● Study text:
Whither Hepatic Insulin Resistance?

Several observations in these papers will likely reshape our thinking on metabolic disorders. The branched pathway model of insulin signaling, in which Irs1 signals to lipid metabolism and Irs2 to glucose metabolism, is no longer tenable and should be abandoned (Figure 1b). The two proteins are effectively interchangeable in relaying specific actions of insulin, as demonstrated by the fact that individual knockouts of Irs1 or Irs2 have little or no metabolic effect, while the combined knockouts result in severe diabetes.

The Kubota paper shows that physiologically the two substrates take turns in mediating insulin action, with Irs1 acting as the housekeeping pathway and Irs2 picking up the slack during fasting and early refeeding. But what is the need for a dedicated insulin-signaling pathway during fast, a time that should reflect relative insensitivity to insulin? The most obvious explanation is to preserve insulin sensitivity in the face of changes in counterregulatory hormones during the sleep-wake cycle, nocturnal flux of FFAs from adipose tissue, pulsatile insulin secretion, or metabolic cues emanating from circadian pacemakers. Bergman and others, for example, documented the role of nocturnal flux of FFA to the liver in promoting insulin resistance, arguably by impairing insulin suppression of HGP (Bergman and Ader, 2000). But in light of the Kadowaki paper showing that insulin sensitivity is maintained by Irs2 during fast, FFAs could also provide grist for the lipogenic mill, driving VLDL and LDL secretion, and thus setting off the ill-starred combination of excessive glucose and lipid production. Another clinical syndrome that should be re-examined in light of these new findings is impaired fasting glucose (IFG), a widespread condition of unclear pathophysiology (Kim and Reaven, 2008). The reader should note that in Dong et al. (but not in Kubota et al.), fasting glucose levels inch up in Irs2 knockouts. Should we resequence the IRS2 gene in humans with IFG?

The Dog That Didn't Bark

Dong et al.'s paper shows that lipid metabolism is essentially normal (or improved) in mice lacking hepatic Irs signaling. It's premature to conclude that insulin resistance doesn't affect lipid synthesis and lipoprotein turnover, in view of opposite findings indicating that hepatic insulin receptor ablation is associated with increased VLDL and ApoB levels (Biddinger et al., 2008). More probing tests (in the form of crosses onto atherosclerosis-prone backgrounds) will have to be conducted in the double Irs knockouts to reach firmer conclusions. But, taken at face value, the lipid data in the double Irs knockout lend themselves to the interpretation that excessive insulin signaling, rather than insulin resistance, is responsible for hepatic dyslipidemia in type 2 diabetes. Given the growing calls for early insulin treatment of type 2 diabetes and the inevitable hyperinsulinemia that goes with it, this problem is of great clinical and pharmacological relevance. Should we protect the liver against excessive insulinization? And is insulin treatment partly to blame for the failure of most glucose control regimens to significantly abate the prevalence of macro-vascular complications (UK Prospective Diabetes Study Group, 1998)? As we move into cardiovascular outcome-based models to test the effects of diabetes treatments, these questions acquire new urgency.

Tangled No Longer: The Path to Glucose Production

Dong observed that most of the gene expression changes in the Irs1/Irs2 double knockout could be reversed by also knocking out transcription factor Foxo1. These data complement and expand work in Drosophila and mice that had reached similar, albeit less sweeping conclusions (Gershman et al., 2007; Matsumoto et al., 2007). A growing consensus points to Foxo1 as the essential regulator of glucose production in response to insulin. This is not to say that there is nothing left to be discovered. Among the outstanding questions are the following: the role of Foxo1 in lipid metabolism, the nature of its regulation in type 2 diabetes, and its interaction with other components of the glucogenic machinery (such as Torc2) and with cAMP-dependent regulation of glycogenolysis/gluconeogenesis.

● Information supplied:
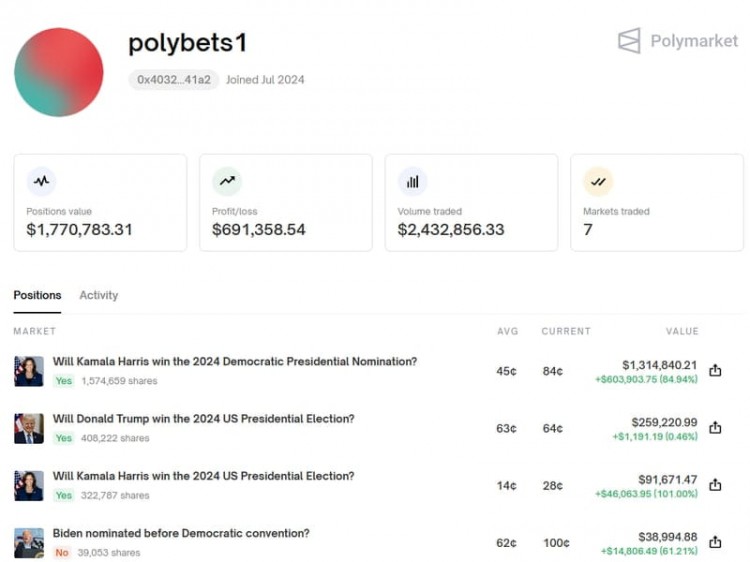Open Will Donald Trump win market link

203,419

● Activity list:
[a] In the text on hepatic insulin resistance, why should the branched pathway model of insulin signaling be abandoned? Answer in one to three sentences.
[b] Return the portion of the text on hepatic insulin resistance from "Several observations in" to "in severe diabetes.", word for word.
The lines have no role here.

● Results by task:
[a] Irs1 and Irs2 are effectively interchangeable in relaying specific actions of insulin. This is shown by the fact that knocking out either one alone has little or no metabolic effect, while knocking out both results in severe diabetes.

[b]
Several observations in these papers will likely reshape our thinking on metabolic disorders. The branched pathway model of insulin signaling, in which Irs1 signals to lipid metabolism and Irs2 to glucose metabolism, is no longer tenable and should be abandoned (Figure 1b). The two proteins are effectively interchangeable in relaying specific actions of insulin, as demonstrated by the fact that individual knockouts of Irs1 or Irs2 have little or no metabolic effect, while the combined knockouts result in severe diabetes.